▶ **INSTRUCTIONS FOR THE TASK**: The material below holds a span beginning at the line with "Viewport: 757px width, 693px height." and ending at the line with "Dismiss the dialog". Quote that span exactly, both ends included, and only that span.

▶ **RECORDS FOR PROCESSING**:
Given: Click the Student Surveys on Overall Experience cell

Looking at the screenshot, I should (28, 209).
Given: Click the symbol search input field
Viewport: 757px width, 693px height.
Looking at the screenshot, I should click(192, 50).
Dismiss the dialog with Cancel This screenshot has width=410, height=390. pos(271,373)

---

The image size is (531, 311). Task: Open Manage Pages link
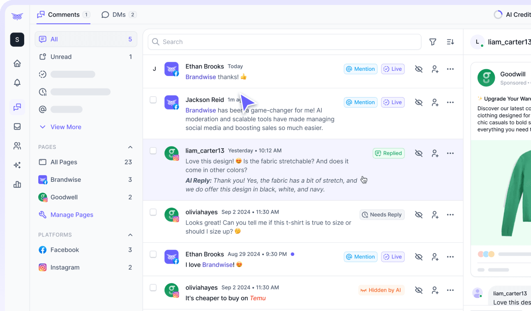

---

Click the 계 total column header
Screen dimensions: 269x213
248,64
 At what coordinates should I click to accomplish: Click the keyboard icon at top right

▶ **WRITTEN ANSWER**:
Viewport: 757px width, 693px height.
Looking at the screenshot, I should click(192, 50).
Dismiss the dialog with Cancel This screenshot has width=410, height=390. pos(271,373)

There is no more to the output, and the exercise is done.